> [TEKS YANG DISEDIAKAN]
== == ==

KEPRINEWS – Jenly Lengkong sebagai pelapor terkait UU Informasi dan Transaksi Elektronik (ITE) di Polres Tanjungpinang, mengapresiasi proses hukum polisi yang mengedepankan keadilan (restoratif juctice) dengan melakukan 2 kali upaya mediasi dalam menyelesaikan laporan pengaduan dirinya.
Dengan satu keputusan yang diutarakan Jenly dalam mediasi yaitu, secara pribadi ia telah memaafkan, namun proses hukumnya tetap dilanjutkan.
Dikatakannya, ia ingin agar proses hukum dilanjutkan dan diproses secara cepat sebab, dilihat dari sejumlah group Whatsapp, terlapor Sas Joni sangat aktif berkomentar yang diduga ada sejumlah bahasanya merupakan ujaran kebencian.
Untuk menjaga ruang digital Indonesia agar bersih sehat, beretika, dan produktif, UU ITE perlu dibuktikan kekuatan ITE, untuk memberi edukasi bagaimana tata cara berinformasi sebagaimana diatur dalam UU. Bagaimana cara berinformasi yang dibenarkan oleh hukum, misalnya tidak menyebarkan informasi kebencian, menyerang kehormatan dan sebagainya.
Dengan adanya tindakan UU ITE, para pengguna Medsos akan lebih bijak dalam mengekspresikan kebebasan berpendapat, ekspresi memegang etika dan tidak keluar dari koridur hukum.
“Proses hukum ini juga akan menjadi suatu peringatan untuk orang lain wajib tahu batasan-batasan bagi pemanfaatan ruang digital yang semakin massif. Pemanfaatan media sosial yang tidak mengganggu kehidupan dan interaksi sosial masyarakat lainnya melalui hoaks, hate speech, fitnah, nyinyir, kebencian, itu harus dicegah, selain tidak dibenarkan oleh UU, juga menggangu interaksi sosial publik,” ujuar jenly.
Lanjutnya, dengan harapan, perkara UU ITE yang melibatkan Sas Joni sebagai terlapor, apa bila pihak polisi dapat memprosesnya lebih cepat, hal ini akan membawa dampak edukasi dan pelajaran hukum bagi para pengguna Medsos lainnya. Alhalsil penegakan UU ITE akan mengubah perspektif publik untuk mengedepankan kehati-hatian berekspresi dalam dunia internet.

== == ==

> [DATA TERCATAT]
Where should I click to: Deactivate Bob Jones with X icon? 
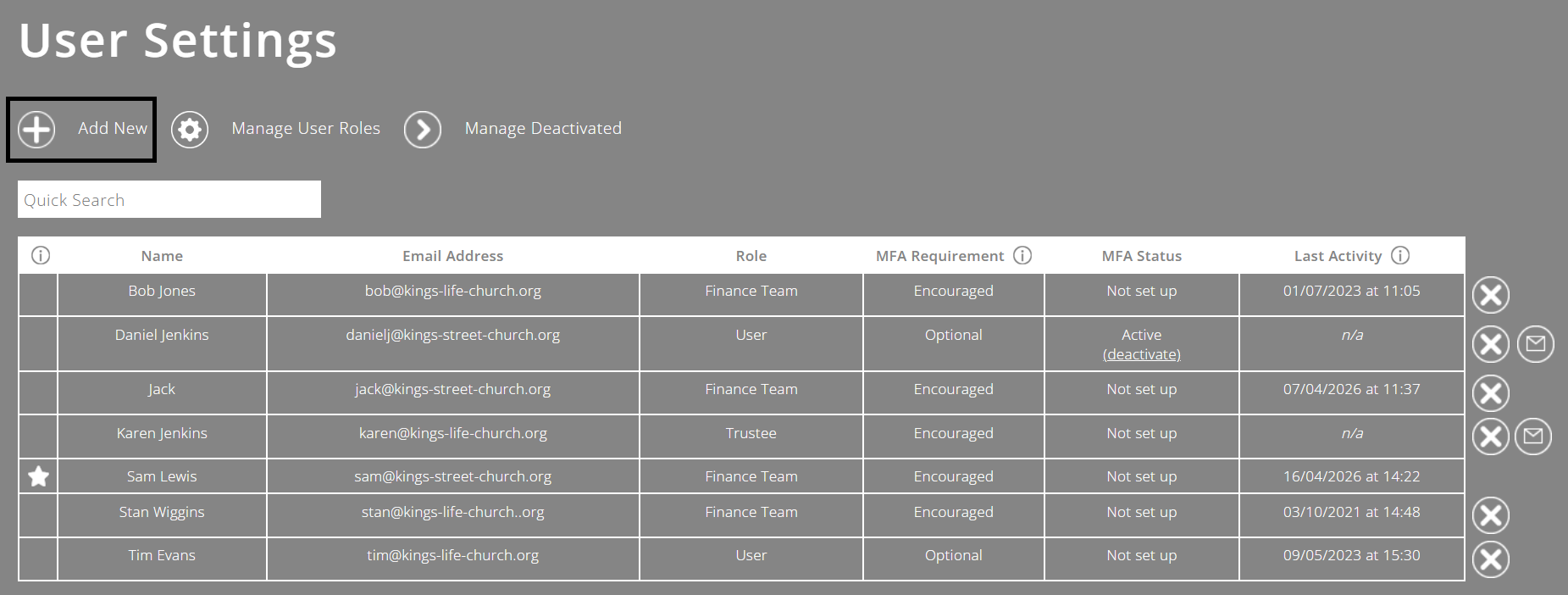point(1491,295)
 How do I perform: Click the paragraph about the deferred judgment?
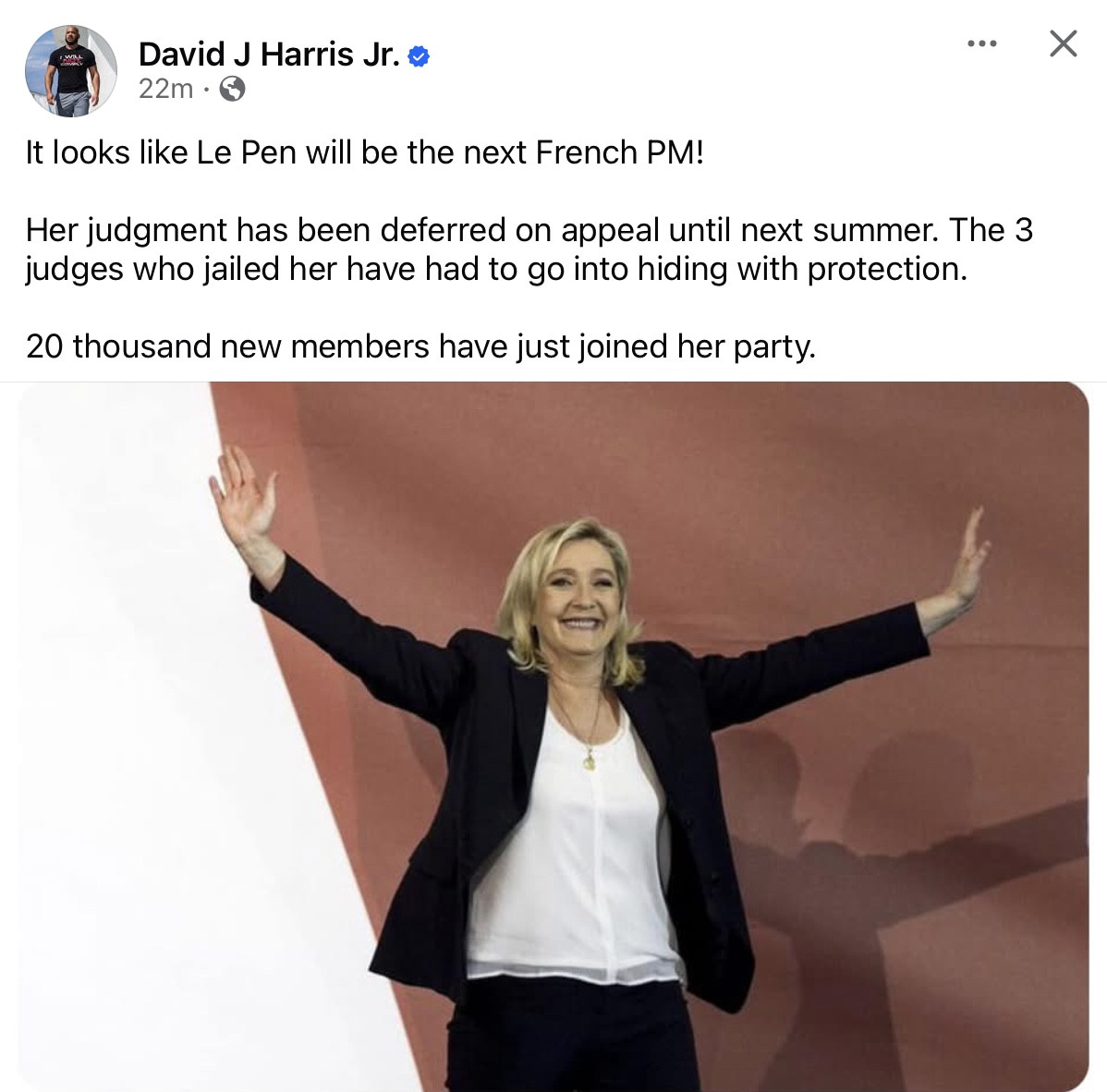click(529, 249)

== == ==

> [SOAL LATIHAN]
(1) Terjemahkan kalimat dari teks tentang laporan UU ITE di Polres Tanjungpinang ini ke dalam bahasa Inggris: “Proses hukum ini juga akan menjadi suatu peringatan untuk orang lain wajib tahu batasan-batasan bagi pemanfaatan ruang digital yang semakin massif.”
(2) Lanjutkan teks tentang laporan UU ITE di Polres Tanjungpinang, dimulai setelah kalimat terakhirnya.

> [HASIL YANG DIHARAPKAN]
(1) This legal process will also serve as a warning to others that they must know the limits on the use of an increasingly massive digital space.

(2)
Implementasi berekspresi memiliki batasan-batasan yang jelas secara UU. Sementara, indikasi pelanggaran UU ITE oleh sejumlah pengguna Medsos saat ini, dengan lantang mendistribusikan kalimat-kalimat yang menyerang individu dibeberapa group WA, tanpa rasa takut, terus terjadi. Hal itu disebabkan karena tidak efektif dalam penegakan UU ITE. Kebebasan berekspresi itu baik, tapi ketika kebebasan itu tidak dikontrol dengan aturan (UU ITE), maka lama kelamaan bisa menjadi kebiasaan atau budaya.
Ini yang perlu mejadi atensi polisi untuk kenyamanan pengguna medsos yang kadang menjadi korban penghinaan dan pencemaran nama baik. Pada hal jelas UU telah memberi batasan berekspresi di Medsos. Tidak bisa sembarangan menjelek-jelekan individu maupun lembaga tertentu karena di Pasal 45 ayat (3) UU ITE: Setiap Orang yang dengan sengaja dan tanpa hak mendistribusikan dan/atau mentransmisikan dan/atau membuat dapat diaksesnya Informasi Elektronik dan/atau Dokumen Elektronik yang memiliki muatan penghinaan dan/atau pencemaran nama baik sebagaimana dimaksud dalam Pasal 27 ayat (3) UU ITE dipidana dengan pidana penjara paling lama 4 (empat) tahun dan/atau denda paling banyak Rp750.000.000,00 (tujuh ratus lima puluh juta rupiah).
“Untuk itu, saya sangat mengharapkan pihak Polres Tanjungpinang dapat melakukan proses hukum ke tahap selanjutnya dengan waktu ideal dalam penanganan perkara saya, agar menjadi suatu pembelajaran baik untuk pengguna Medsos di wilayah Tanjungpinang kedepan. Ini bukan hanya karena terfokus pada laporan saya semata, tapi dapat memberikan manfaat bagi semua penngguna internet, agar ada kehati-hatian dan tidak memanfaatkan ruang publik secara brutal,” tutupnya. (*)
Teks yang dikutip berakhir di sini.